Paolo Prandoni, MD, PhD, from the University of Padua in Padua, Italy, and colleagues said that optimal anticoagulation strategies for DVT are evolving, and the researchers sought to assess whether tailoring the duration of anticoagulation on the basis of the persistence of residual thrombi on ultrasonography reduces the rate of recurrent VTE, compared with the administration of conventional fixed-duration treatment in adults with proximal DVT.

In a parallel, randomized trial, investigators from nine university or hospital centers in Italy examined 538 consecutive outpatients with a first episode of acute proximal DVT at completion of an uneventful three-month period of anticoagulation from 1999 to 2006. Trained physicians who assessed outcomes were blinded to patient assignment status, but patients and providers were not.

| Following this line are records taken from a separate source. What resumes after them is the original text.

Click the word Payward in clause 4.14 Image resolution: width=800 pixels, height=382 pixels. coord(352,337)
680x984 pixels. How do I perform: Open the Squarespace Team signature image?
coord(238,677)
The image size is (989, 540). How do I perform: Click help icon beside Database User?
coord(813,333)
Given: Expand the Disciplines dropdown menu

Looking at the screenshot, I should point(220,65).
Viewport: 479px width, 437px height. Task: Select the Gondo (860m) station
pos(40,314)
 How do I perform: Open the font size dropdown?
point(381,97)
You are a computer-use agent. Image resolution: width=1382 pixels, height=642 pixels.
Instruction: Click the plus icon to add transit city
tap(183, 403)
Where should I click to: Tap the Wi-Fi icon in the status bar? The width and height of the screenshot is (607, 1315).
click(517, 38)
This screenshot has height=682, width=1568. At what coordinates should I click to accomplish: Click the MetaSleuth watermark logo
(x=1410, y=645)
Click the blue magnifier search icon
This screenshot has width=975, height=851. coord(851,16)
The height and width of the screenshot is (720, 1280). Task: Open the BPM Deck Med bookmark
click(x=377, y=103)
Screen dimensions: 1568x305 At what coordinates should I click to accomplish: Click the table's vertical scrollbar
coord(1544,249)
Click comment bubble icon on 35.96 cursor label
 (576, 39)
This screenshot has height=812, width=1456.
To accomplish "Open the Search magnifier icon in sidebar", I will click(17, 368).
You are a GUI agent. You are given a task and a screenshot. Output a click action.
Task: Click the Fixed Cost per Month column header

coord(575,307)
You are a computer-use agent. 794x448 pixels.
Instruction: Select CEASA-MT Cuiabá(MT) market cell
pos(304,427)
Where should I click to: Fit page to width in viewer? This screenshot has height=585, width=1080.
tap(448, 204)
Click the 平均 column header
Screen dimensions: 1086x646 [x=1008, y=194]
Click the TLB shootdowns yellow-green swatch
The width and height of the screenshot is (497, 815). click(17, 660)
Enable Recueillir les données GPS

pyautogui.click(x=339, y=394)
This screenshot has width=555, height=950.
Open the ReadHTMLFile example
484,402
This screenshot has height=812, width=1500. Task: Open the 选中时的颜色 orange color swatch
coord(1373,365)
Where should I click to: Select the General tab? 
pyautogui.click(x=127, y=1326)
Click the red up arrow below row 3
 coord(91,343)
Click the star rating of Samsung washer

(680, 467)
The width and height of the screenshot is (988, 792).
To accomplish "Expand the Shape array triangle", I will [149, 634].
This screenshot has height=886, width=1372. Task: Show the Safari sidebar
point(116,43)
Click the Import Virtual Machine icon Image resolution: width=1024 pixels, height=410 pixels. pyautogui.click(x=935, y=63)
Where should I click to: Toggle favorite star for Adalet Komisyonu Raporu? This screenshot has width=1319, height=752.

The researchers randomly assigned patients (stratified by center and secondary vs. unprovoked DVT by using a computer-generated list that was accessible only to a trial nurse) to fixed-duration anticoagulation (no further anticoagulation for secondary thrombosis and an extra three months for unprovoked thrombosis) or flexible-duration, ultrasonography-guided anticoagulation (no further anticoagulation in patients with recanalized veins and continued anticoagulation in all other patients for up to nine months for secondary DVT and up to 21 months for unprovoked thrombosis). For the primary outcome assessment, 530 patients completed the trial.

Overall, Prandoni and colleagues found that 17.2 percent of 268 patients allocated to fixed-duration anticoagulation and 11.9 percent of 270 patients allocated to flexible-duration anticoagulation developed recurrent VTE. For patients with unprovoked DVT, the adjusted HR was 0.61 and 0.81 for those with secondary DVT.

The researchers found that major bleeding occurred in 0.7 percent of patients in the fixed-duration group and 1.5 percent of patients in the flexible-duration group.

Based on the findings, the researchers concluded that ultrasonography findings may help tailor the duration of anticoagulant therapy for DVT.